Choose a replaceable model route for each AI use case

Choose a replaceable route for each use case
Make model access an explicit design decision as soon as a use case affects customers, operations, or budget. Keep task logic, prompt versions, data routing, and provider configuration separate. This lets you assess an alternative without rebuilding an entire workflow. This is an editorial recommendation for design and continuity, not a claim that every team should deploy multiple models at once. The NIST AI RMF describes four connected functions—govern, map, measure, and manage—for managing AI risks; this provides a useful structure for making the owner, task, measurement, and intervention visible.
Measure the fallback route before pressure arises
For each priority use case, create a small fixed evaluation set with representative inputs, a quality criterion, maximum turnaround time, and a reviewer. Compare the primary route with at least one preselected alternative using the same set. Then set a threshold: when output falls below the limit, access is restricted, or the cost limit is reached, restrict or reroute the task, or have it reviewed by a human. The European Commission describes general-purpose AI models as the basis for a range of downstream AI systems and emphasizes that understanding models throughout the AI value chain helps downstream parties meet their obligations. This supports documentation across the chain, but not the specific technical suitability of an alternative model for your task.

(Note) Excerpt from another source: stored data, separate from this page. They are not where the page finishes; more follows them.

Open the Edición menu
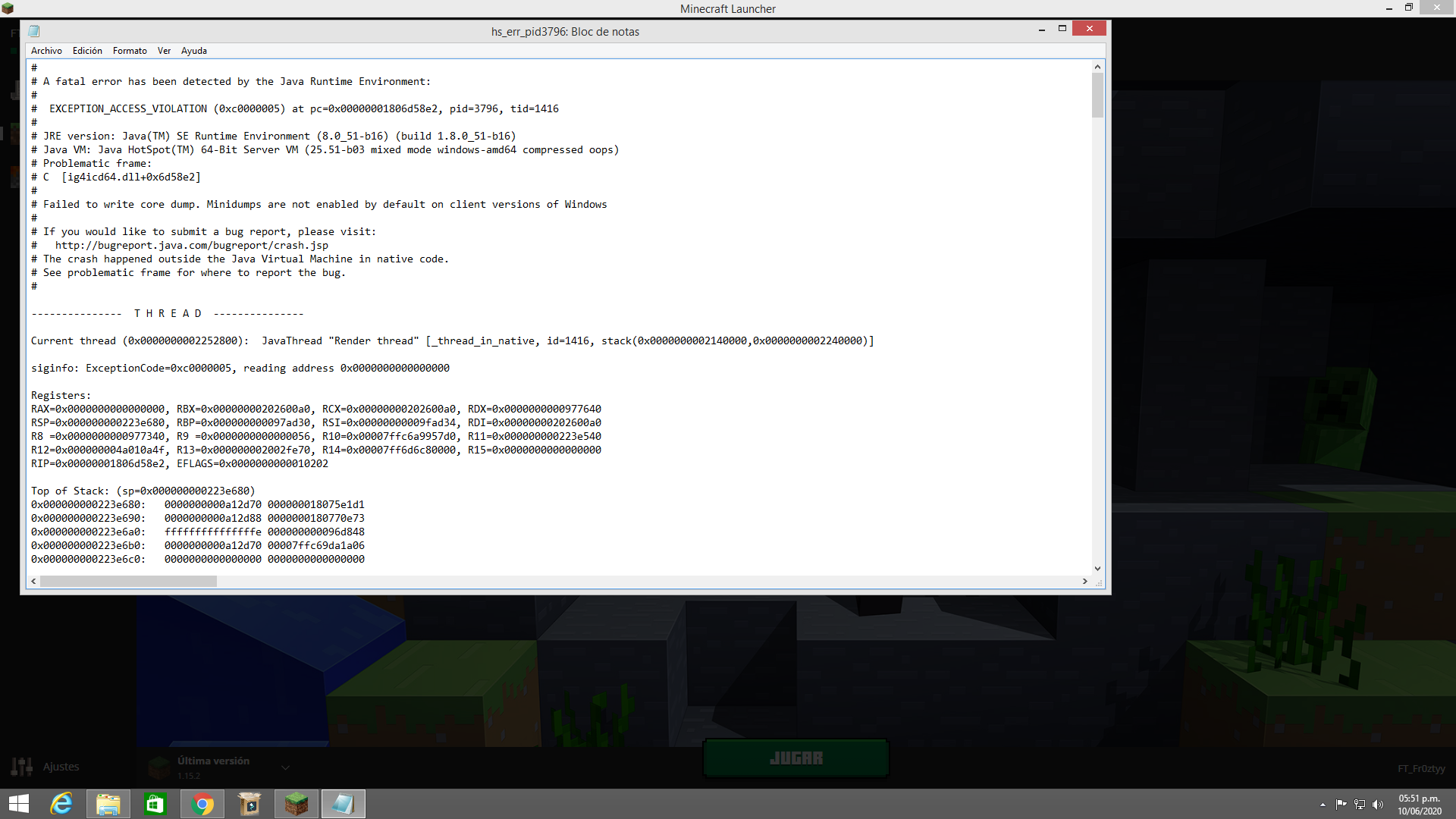This screenshot has width=1456, height=819. pos(87,51)
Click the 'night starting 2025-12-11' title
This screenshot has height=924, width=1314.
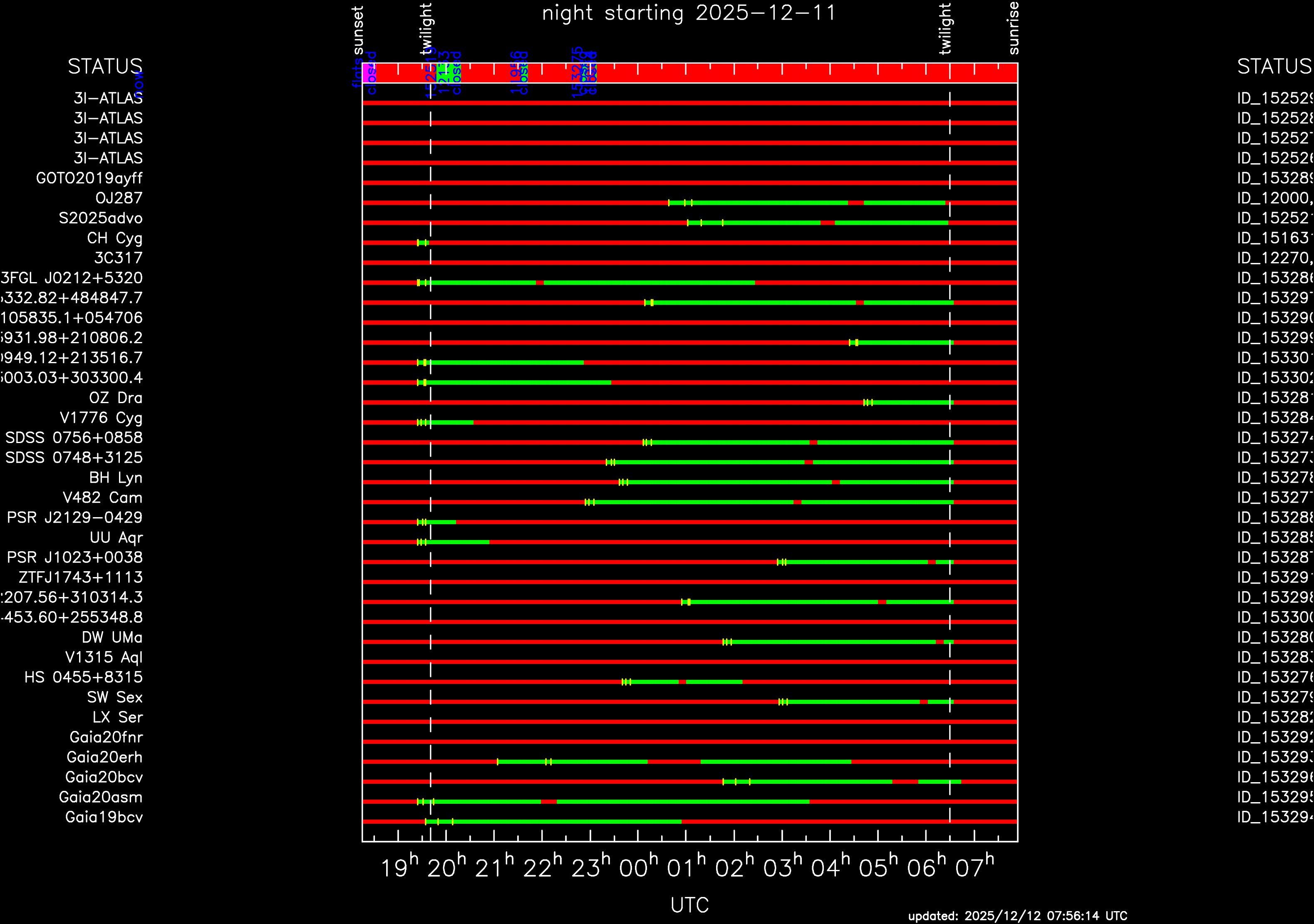pos(689,13)
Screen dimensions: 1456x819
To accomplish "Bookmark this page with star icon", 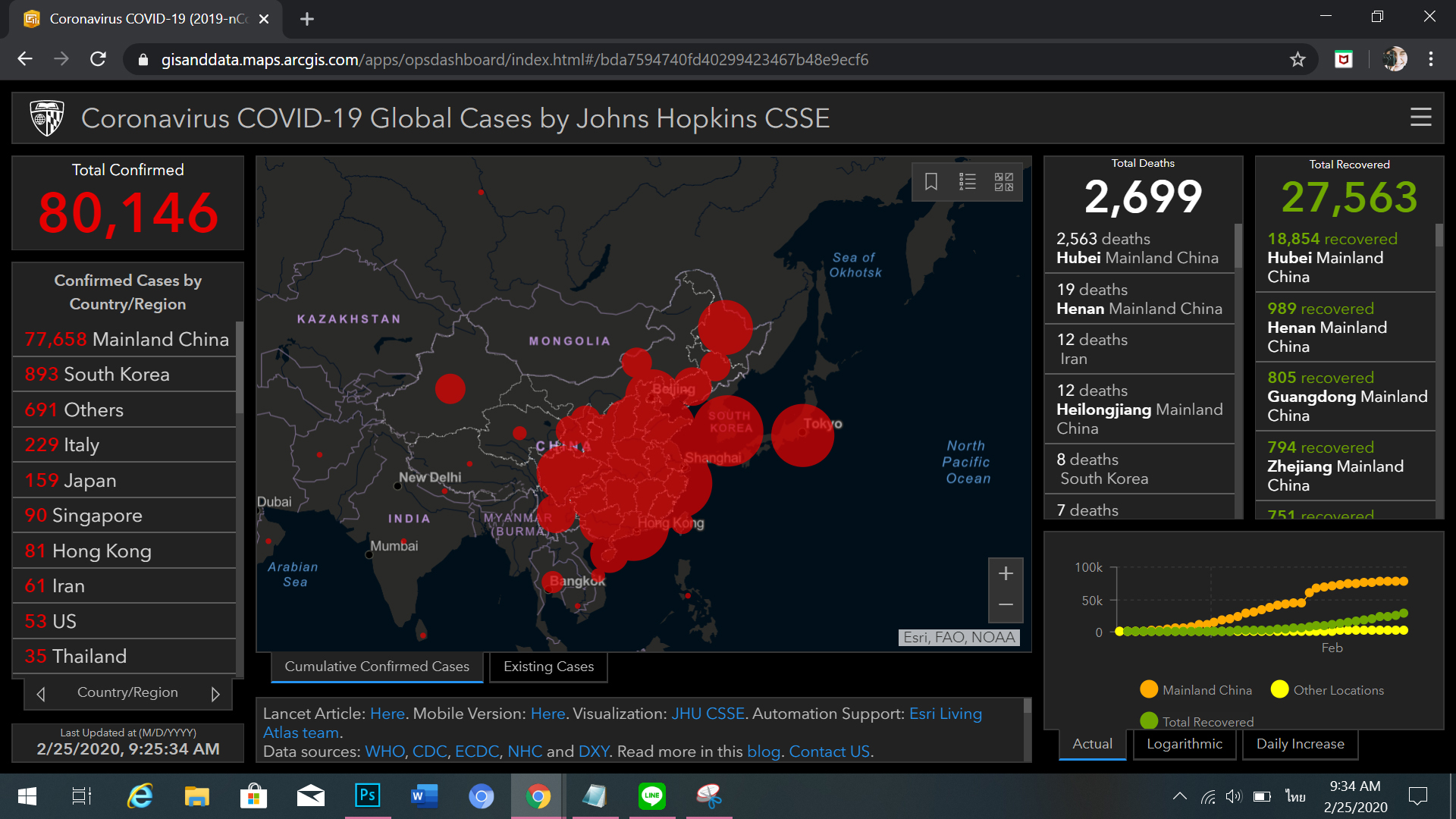I will click(x=1298, y=59).
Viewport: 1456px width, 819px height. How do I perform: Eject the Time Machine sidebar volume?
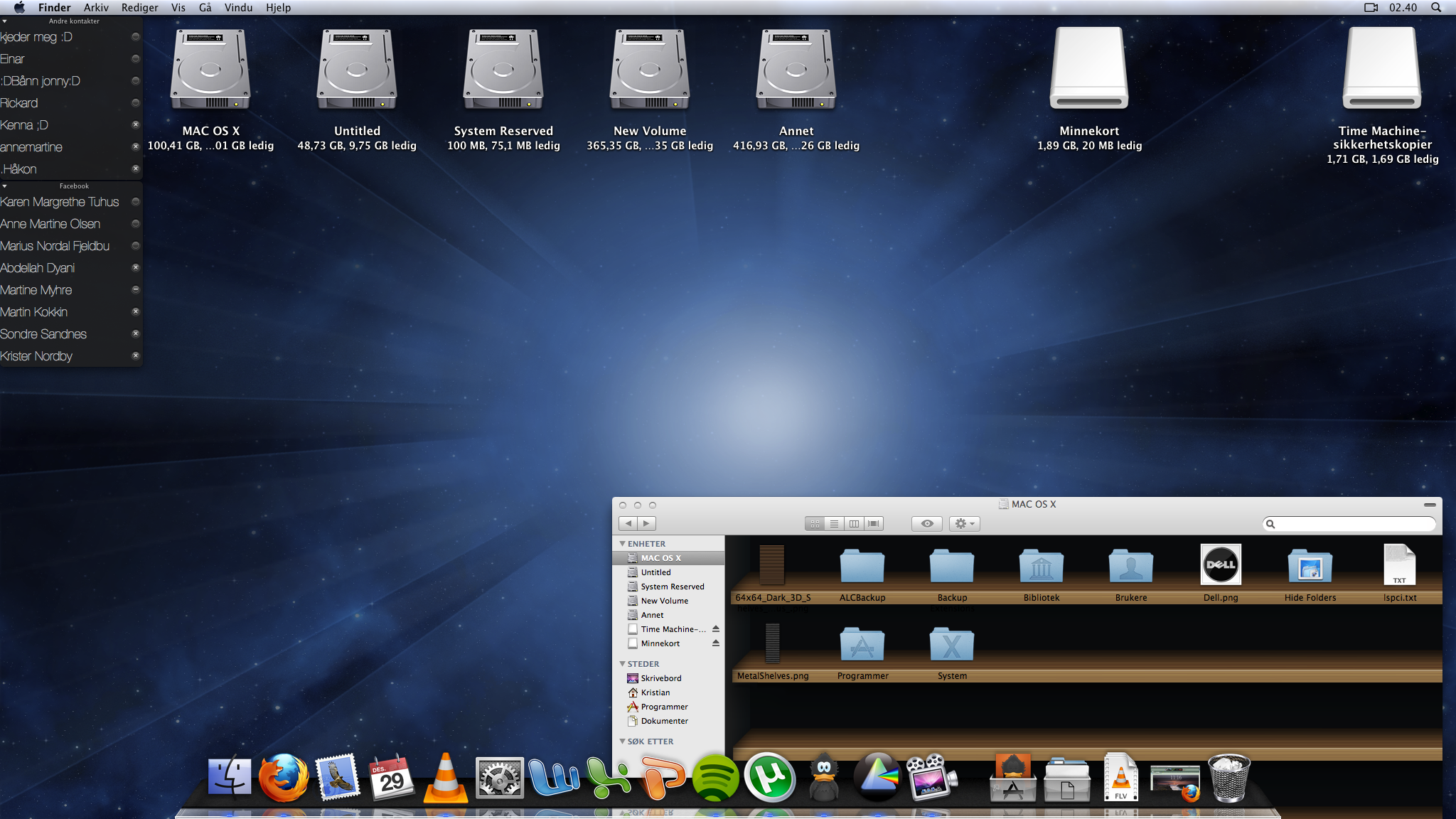(x=716, y=629)
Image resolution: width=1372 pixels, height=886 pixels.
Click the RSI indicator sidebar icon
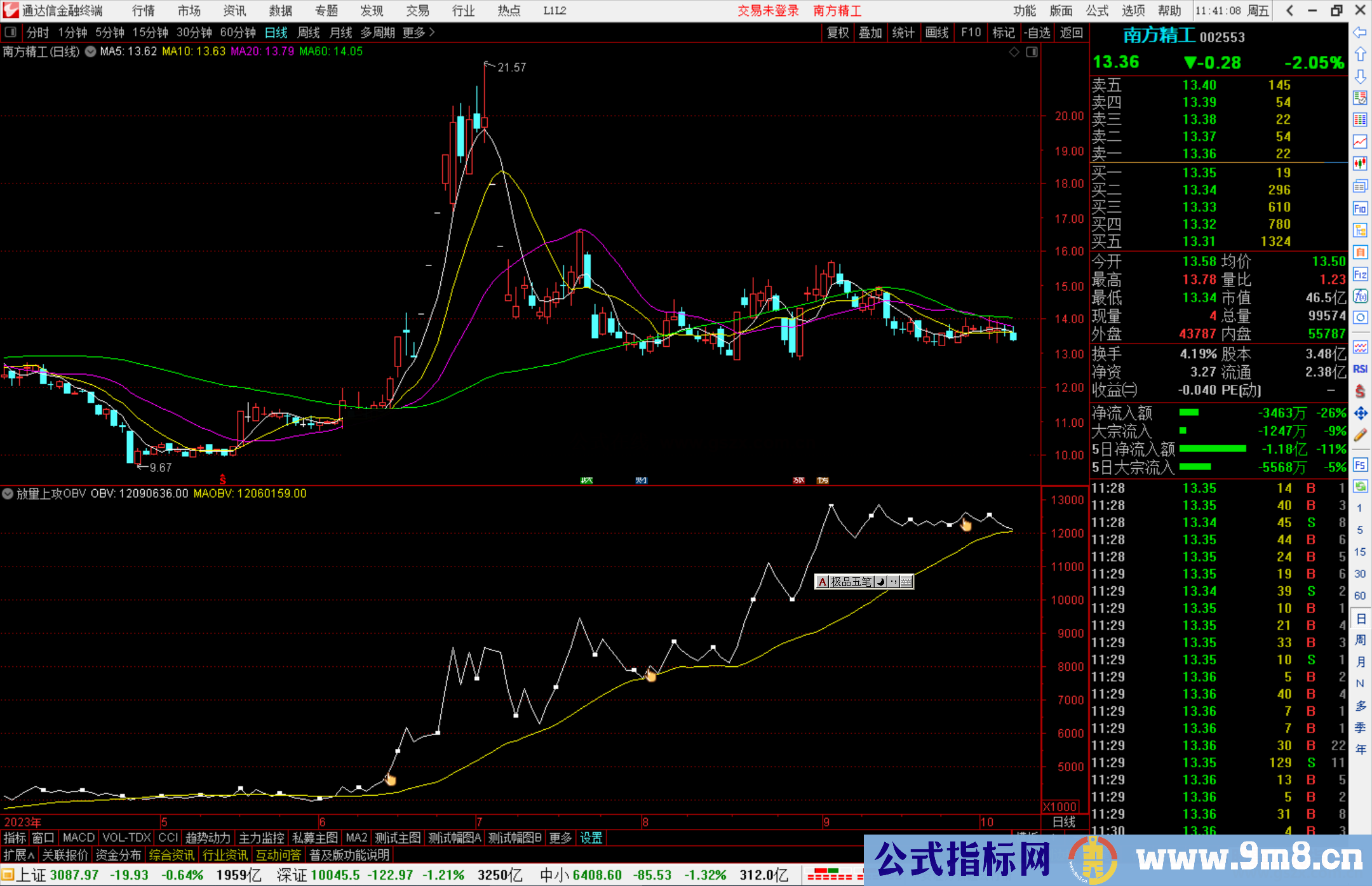pos(1360,369)
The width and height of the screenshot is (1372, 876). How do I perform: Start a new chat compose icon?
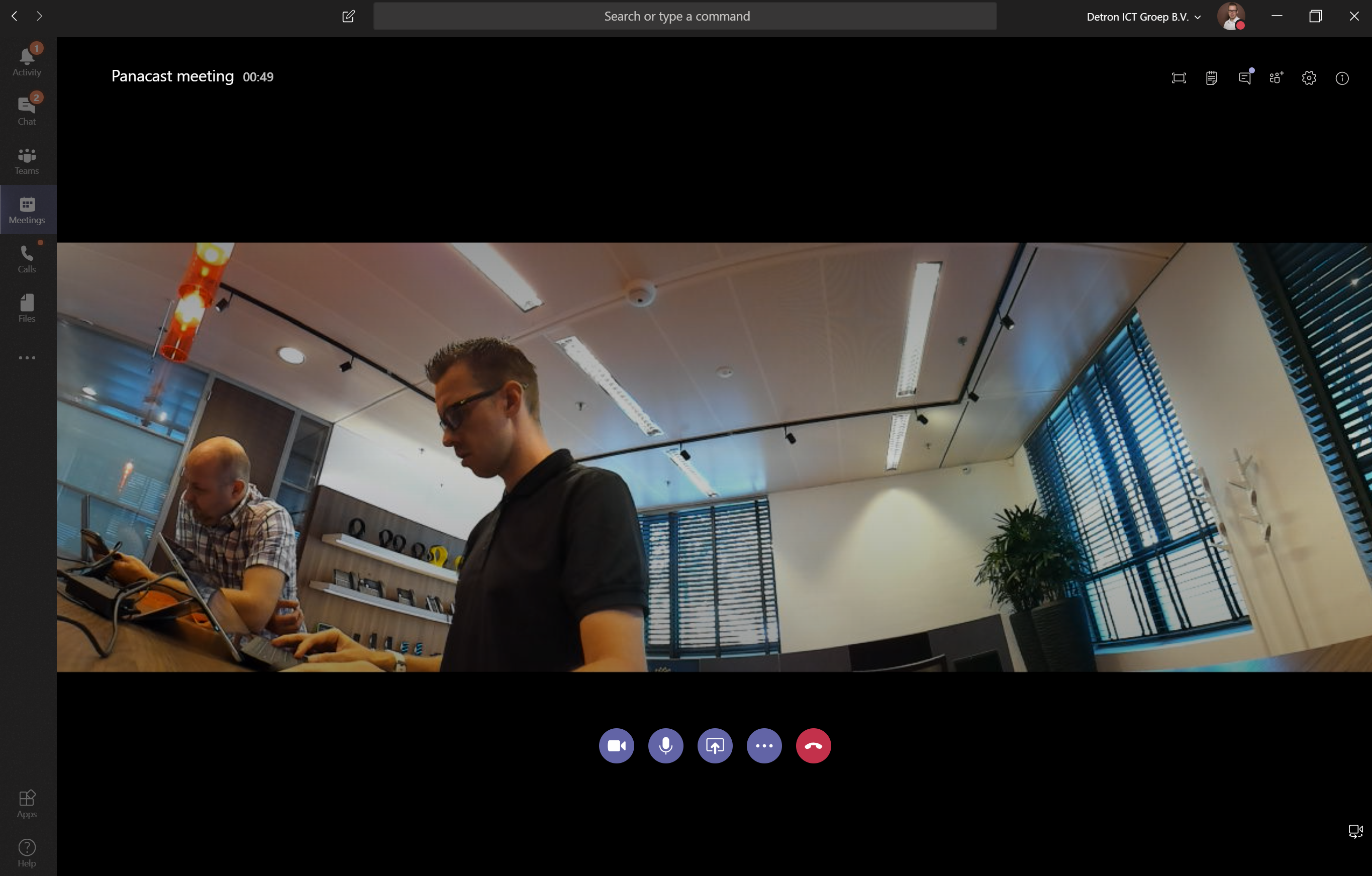click(x=348, y=17)
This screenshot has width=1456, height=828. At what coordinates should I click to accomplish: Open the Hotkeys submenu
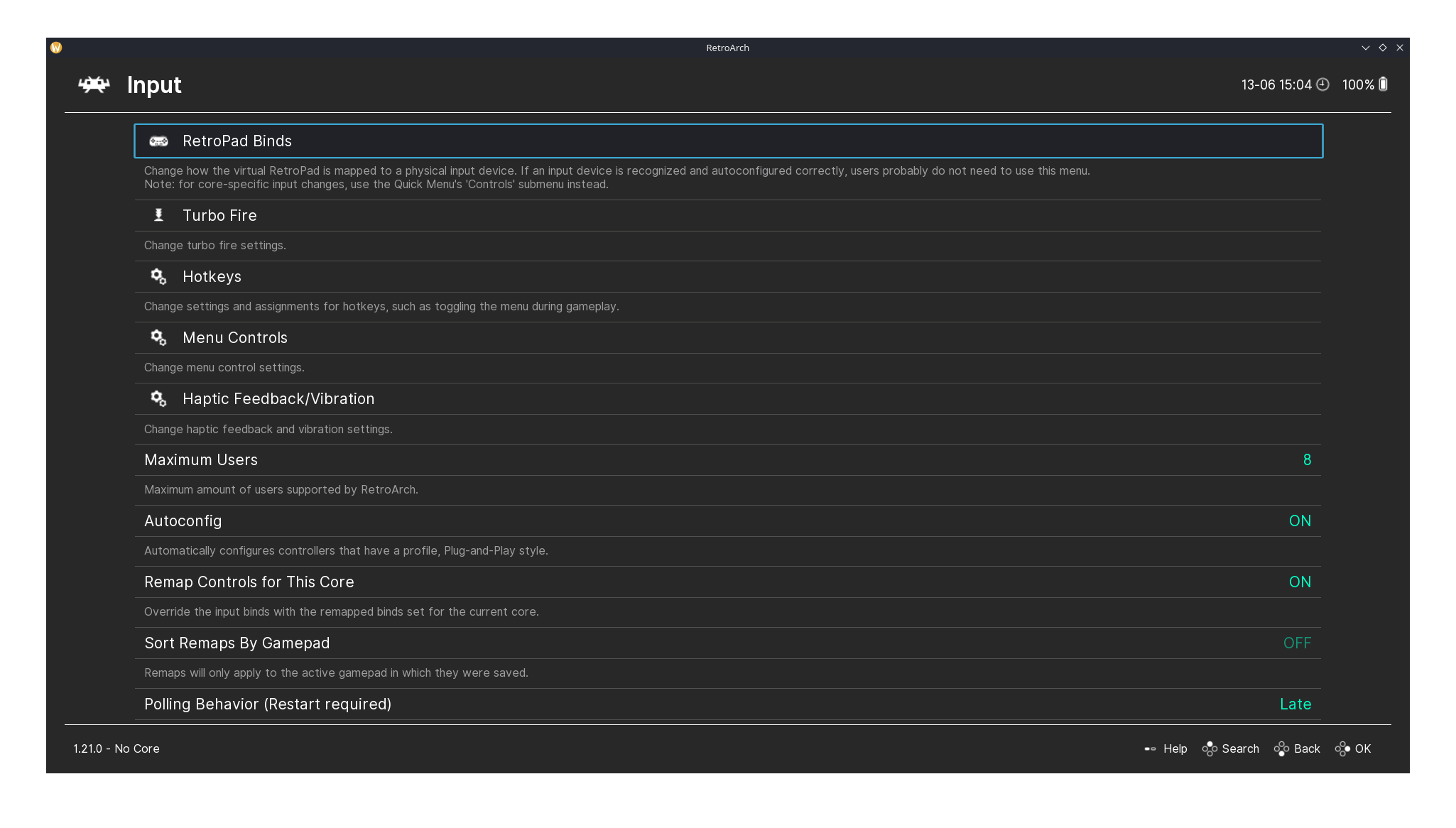212,277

Document the decision and edge cases
Use a decision register for each use case, not as an administrative final step but as an operating instruction. Record: the use case and owner; primary and alternative model route; evaluation set and minimum score; cost or access threshold; action when the threshold is exceeded; and the time for reassessment. The practical tool is: “For each use case, record: owner, primary and alternative model route, evaluation set, minimum quality threshold, cost or access threshold, action when the threshold is exceeded, and reassessment date.” This turns a provider switch into a verifiable decision rather than an improvisation. For the legal context: “This approach does not translate legal obligations into individual legal advice; assess roles, applicability, and documentation requirements for your own AI system.” The supplied EU passages mention documentation and risk-mitigation obligations for certain providers of general-purpose AI models, including additional obligations for models with systemic risks. They do not independently determine which obligations apply to every customer or specific application.